▸ **PROBLEM TO SOLVE**
Print the entries once more, unchanged.

▸ **RECORDS FOR THIS EXERCISE**
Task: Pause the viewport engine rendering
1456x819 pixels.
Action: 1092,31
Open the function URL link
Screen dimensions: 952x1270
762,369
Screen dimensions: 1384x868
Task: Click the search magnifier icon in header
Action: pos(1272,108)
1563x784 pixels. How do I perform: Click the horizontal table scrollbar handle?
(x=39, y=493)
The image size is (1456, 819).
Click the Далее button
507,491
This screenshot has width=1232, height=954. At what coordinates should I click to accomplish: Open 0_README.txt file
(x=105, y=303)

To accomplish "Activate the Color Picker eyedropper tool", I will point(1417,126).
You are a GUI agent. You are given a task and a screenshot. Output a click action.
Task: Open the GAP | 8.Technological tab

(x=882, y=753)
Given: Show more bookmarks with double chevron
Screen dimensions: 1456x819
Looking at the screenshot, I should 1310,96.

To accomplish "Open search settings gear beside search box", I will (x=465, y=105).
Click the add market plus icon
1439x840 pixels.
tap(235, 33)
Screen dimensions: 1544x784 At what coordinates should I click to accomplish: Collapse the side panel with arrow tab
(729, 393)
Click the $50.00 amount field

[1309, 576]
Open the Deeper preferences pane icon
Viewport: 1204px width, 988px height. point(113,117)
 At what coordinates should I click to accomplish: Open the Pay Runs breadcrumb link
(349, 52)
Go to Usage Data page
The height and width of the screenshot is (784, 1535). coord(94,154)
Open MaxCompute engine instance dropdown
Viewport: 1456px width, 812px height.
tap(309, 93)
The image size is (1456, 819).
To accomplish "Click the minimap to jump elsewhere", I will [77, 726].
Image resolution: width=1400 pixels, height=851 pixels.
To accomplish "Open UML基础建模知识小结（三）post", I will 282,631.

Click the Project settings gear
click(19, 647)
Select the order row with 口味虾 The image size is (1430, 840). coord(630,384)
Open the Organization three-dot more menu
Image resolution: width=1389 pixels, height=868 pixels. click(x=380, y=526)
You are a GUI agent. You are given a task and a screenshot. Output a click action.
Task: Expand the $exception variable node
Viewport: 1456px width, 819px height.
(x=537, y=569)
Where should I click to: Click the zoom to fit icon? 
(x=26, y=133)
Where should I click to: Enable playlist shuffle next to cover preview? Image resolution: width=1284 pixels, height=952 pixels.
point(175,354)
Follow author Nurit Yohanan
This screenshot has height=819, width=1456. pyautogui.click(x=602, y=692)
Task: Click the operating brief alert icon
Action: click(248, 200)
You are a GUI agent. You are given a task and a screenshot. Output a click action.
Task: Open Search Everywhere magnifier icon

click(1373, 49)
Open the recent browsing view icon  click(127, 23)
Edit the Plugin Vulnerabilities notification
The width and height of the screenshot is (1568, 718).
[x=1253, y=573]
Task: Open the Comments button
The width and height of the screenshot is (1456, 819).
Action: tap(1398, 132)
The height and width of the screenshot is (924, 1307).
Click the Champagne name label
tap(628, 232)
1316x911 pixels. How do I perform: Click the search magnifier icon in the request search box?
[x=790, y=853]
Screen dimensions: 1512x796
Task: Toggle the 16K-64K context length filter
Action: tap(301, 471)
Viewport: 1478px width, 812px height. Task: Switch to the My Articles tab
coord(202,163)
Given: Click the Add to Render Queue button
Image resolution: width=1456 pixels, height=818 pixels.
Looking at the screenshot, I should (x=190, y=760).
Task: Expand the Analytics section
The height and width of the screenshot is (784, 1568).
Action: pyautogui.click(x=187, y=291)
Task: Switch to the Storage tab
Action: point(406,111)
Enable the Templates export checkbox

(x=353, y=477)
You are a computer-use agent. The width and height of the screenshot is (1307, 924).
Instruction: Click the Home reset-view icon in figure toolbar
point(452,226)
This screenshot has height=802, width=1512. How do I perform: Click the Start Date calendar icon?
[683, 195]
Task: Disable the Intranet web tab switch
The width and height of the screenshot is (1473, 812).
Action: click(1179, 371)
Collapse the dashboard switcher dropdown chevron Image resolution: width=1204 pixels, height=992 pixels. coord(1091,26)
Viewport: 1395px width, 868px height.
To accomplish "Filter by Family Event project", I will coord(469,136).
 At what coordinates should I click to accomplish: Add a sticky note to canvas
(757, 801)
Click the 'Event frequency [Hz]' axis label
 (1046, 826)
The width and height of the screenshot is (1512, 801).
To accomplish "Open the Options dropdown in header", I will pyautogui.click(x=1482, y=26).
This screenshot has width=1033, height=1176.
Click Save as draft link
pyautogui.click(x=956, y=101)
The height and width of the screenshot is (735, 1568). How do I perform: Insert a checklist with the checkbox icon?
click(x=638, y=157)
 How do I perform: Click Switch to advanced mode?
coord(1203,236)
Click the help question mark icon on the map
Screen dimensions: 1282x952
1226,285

▸ **RESPONSE TO THE EXERCISE**
Task: Pause the viewport engine rendering
1456x819 pixels.
Action: 1092,31
Open the function URL link
Screen dimensions: 952x1270
762,369
Screen dimensions: 1384x868
Task: Click the search magnifier icon in header
Action: pos(1272,108)
1563x784 pixels. How do I perform: Click the horizontal table scrollbar handle?
(x=39, y=493)
The image size is (1456, 819).
Click the Далее button
507,491
This screenshot has width=1232, height=954. At what coordinates should I click to accomplish: Open 0_README.txt file
(x=105, y=303)

To accomplish "Activate the Color Picker eyedropper tool", I will point(1417,126).
You are a GUI agent. You are given a task and a screenshot. Output a click action.
Task: Open the GAP | 8.Technological tab

(x=882, y=753)
Given: Show more bookmarks with double chevron
Screen dimensions: 1456x819
Looking at the screenshot, I should 1310,96.

To accomplish "Open search settings gear beside search box", I will (x=465, y=105).
Click the add market plus icon
1439x840 pixels.
tap(235, 33)
Screen dimensions: 1544x784 At what coordinates should I click to accomplish: Collapse the side panel with arrow tab
(729, 393)
Click the $50.00 amount field

[1309, 576]
Open the Deeper preferences pane icon
Viewport: 1204px width, 988px height. point(113,117)
 At what coordinates should I click to accomplish: Open the Pay Runs breadcrumb link
(349, 52)
Go to Usage Data page
The height and width of the screenshot is (784, 1535). coord(94,154)
Open MaxCompute engine instance dropdown
Viewport: 1456px width, 812px height.
tap(309, 93)
The image size is (1456, 819).
To accomplish "Click the minimap to jump elsewhere", I will [77, 726].
Image resolution: width=1400 pixels, height=851 pixels.
To accomplish "Open UML基础建模知识小结（三）post", I will 282,631.

Click the Project settings gear
click(19, 647)
Select the order row with 口味虾 The image size is (1430, 840). coord(630,384)
Open the Organization three-dot more menu
Image resolution: width=1389 pixels, height=868 pixels. click(x=380, y=526)
You are a GUI agent. You are given a task and a screenshot. Output a click action.
Task: Expand the $exception variable node
Viewport: 1456px width, 819px height.
(x=537, y=569)
Where should I click to: Click the zoom to fit icon? 
(x=26, y=133)
Where should I click to: Enable playlist shuffle next to cover preview? Image resolution: width=1284 pixels, height=952 pixels.
point(175,354)
Follow author Nurit Yohanan
This screenshot has height=819, width=1456. pyautogui.click(x=602, y=692)
Task: Click the operating brief alert icon
Action: click(248, 200)
You are a GUI agent. You are given a task and a screenshot. Output a click action.
Task: Open Search Everywhere magnifier icon

click(1373, 49)
Open the recent browsing view icon  click(127, 23)
Edit the Plugin Vulnerabilities notification
The width and height of the screenshot is (1568, 718).
[x=1253, y=573]
Task: Open the Comments button
The width and height of the screenshot is (1456, 819).
Action: tap(1398, 132)
The height and width of the screenshot is (924, 1307).
Click the Champagne name label
tap(628, 232)
1316x911 pixels. How do I perform: Click the search magnifier icon in the request search box?
[x=790, y=853]
Screen dimensions: 1512x796
Task: Toggle the 16K-64K context length filter
Action: tap(301, 471)
Viewport: 1478px width, 812px height. Task: Switch to the My Articles tab
coord(202,163)
Given: Click the Add to Render Queue button
Image resolution: width=1456 pixels, height=818 pixels.
Looking at the screenshot, I should (x=190, y=760).
Task: Expand the Analytics section
The height and width of the screenshot is (784, 1568).
Action: pyautogui.click(x=187, y=291)
Task: Switch to the Storage tab
Action: point(406,111)
Enable the Templates export checkbox

(x=353, y=477)
You are a computer-use agent. The width and height of the screenshot is (1307, 924).
Instruction: Click the Home reset-view icon in figure toolbar
point(452,226)
This screenshot has height=802, width=1512. How do I perform: Click the Start Date calendar icon?
[683, 195]
Task: Disable the Intranet web tab switch
The width and height of the screenshot is (1473, 812).
Action: click(1179, 371)
Collapse the dashboard switcher dropdown chevron Image resolution: width=1204 pixels, height=992 pixels. coord(1091,26)
Viewport: 1395px width, 868px height.
To accomplish "Filter by Family Event project", I will coord(469,136).
 At what coordinates should I click to accomplish: Add a sticky note to canvas
(757, 801)
Click the 'Event frequency [Hz]' axis label
 (1046, 826)
The width and height of the screenshot is (1512, 801).
To accomplish "Open the Options dropdown in header", I will pyautogui.click(x=1482, y=26).
This screenshot has width=1033, height=1176.
Click Save as draft link
pyautogui.click(x=956, y=101)
The height and width of the screenshot is (735, 1568). How do I perform: Insert a checklist with the checkbox icon?
click(x=638, y=157)
 How do I perform: Click Switch to advanced mode?
coord(1203,236)
Click the help question mark icon on the map
Screen dimensions: 1282x952
1226,285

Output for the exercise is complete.